Name: Anonymous 2009-10-29 0:18

What do you think about the difference between the following declarations? Which do you prefer?

int* p;
int *p;

It's often said the first is C++ style and the second is C style. I prefer C but conceptually the first declaration makes a lot more sense to me. You're defining a variable p of type int*. p is an int*. You dereference it, *p, when you want the int. Makes sense. The second example to me seems like gobbledygook, but it's the way the C authors thought of it, because of this bullshit:

int *p, *q;

So what the fuck is the deal? Can someone who uses "int *p" syntax explain to me what goes through your head when you write that garbage?

Name: Anonymous 2009-10-29 20:12

>>2
>>33
OP here, and that's the problem, you haven't defined anything named *p. *p is a compound expression. You've defined p.

You certainly haven't defined any int; the int it points to need not even exist.

>>4
Obviously I know variable declarations are read right-to-left. It doesn't magically explain why the space is in that arbitrary position. What about "p is a pointer to an int" says that the space goes between the * and int? It's not the "to a", because then why would you write "int **p"?

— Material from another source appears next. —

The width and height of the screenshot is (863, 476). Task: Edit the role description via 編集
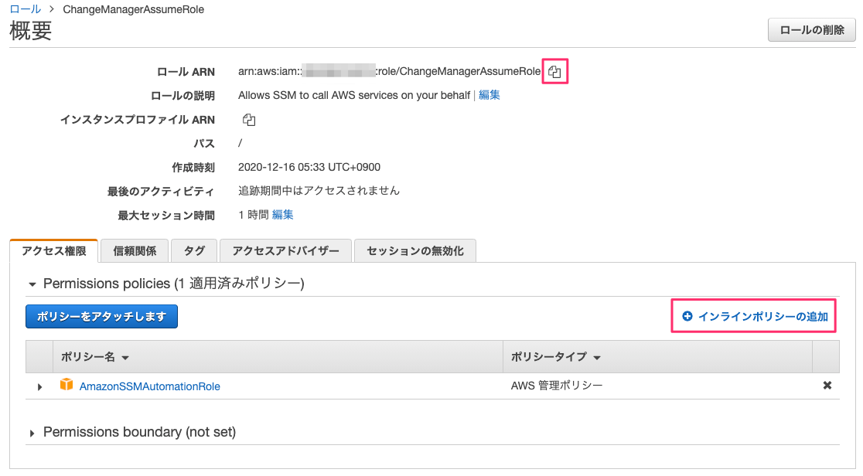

However if you write "int* p", then it does make sense, because in "p is a..." the "is" is the explanation for the space; it separates the name you're defining from its complete type.

>>3
What the fuck is your post supposed to mean? Do you mean "int* p, q;" is confusing? When you know the standards there's nothing confusing about it, but writing that on purpose in my opinion is deliberately misleading; it's like using the wrong indentation. I'm obviously not suggesting you use the C++ style in defining multiple variables in the same declaration; you are pretty much forced to declare them separately in this case, otherwise the declaration looks wrong (as in >>10).

Did you mean "int* p,q" would be confusing if it worked as you would expect from the spacing? Because if it did, there would be nothing confusing about it (and even less so when you add type modifiers; if it worked this way, stupid expressions like "const int* p, *const q = r;" would actually be invalid. As much as I like C, this is another good reason why the C convention is fucking stupid.)

>>16
Um, this has the exact same problem. Did you know the style "typedef int *PINT" is pervasive throughout the Win32 headers?

>>21
It's not duplicate syntax; it's just whitespace. You can write int*x if you want to.

>>23
Yes, the convention makes this possible, but the compound declaration rules were made because the convention existed in the first place. What was the reasoning behind them then?

>>30
Are you going to explain then why "int *p" makes sense? Because I have yet to see a rational explanation for it.